I have an ambiguous relationship to hippie shit. On the one hand I think all this hippie-dippy fuzzy cozy love around the world stuff is incredibly lame and naive. Especially because, in case you haven’t noticed this yet, preachers of the ‘open mind’ have a very fucking closed mind themselves and it is this hypocrisy that makes me want to punch the Aquarians and all those flowerchildren in the testicles and what have you.
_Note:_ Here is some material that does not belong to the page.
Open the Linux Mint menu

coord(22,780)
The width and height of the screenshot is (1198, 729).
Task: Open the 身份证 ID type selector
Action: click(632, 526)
So maybe there is also some self-hate, because, man, I have a soft spot for this shit. Maybe I like the naivete and the enthusiasm. Maybe I want to run around dressed in nothing but a poncho and sandals, wear my hair open, have fifteen children and ten wives (or one big clusterfuck of a commune where nobody knows who’s with who) and let me freak flag fly. But then my German Über-ich kicks in — trust me, we Germans invented the fucking term, so I know what I’m talking about — and I start to worry. What if I grow old and get sick and don’t have any money? What if I get a toothache and all I have are some fucking Peruvian roots to chew on to numb the pain and wait until either the tooth falls out or I die from an infected abscess in my jawbone? And I don’t want to share all of my shit. I get attached to stuff. Like my coffee cup. And my red paring knife. Touch those things and I’ll cut you, asshole.
So, yeah, I’m of two minds.
But fuck, I mean, how can you not dig Ananda Shankar?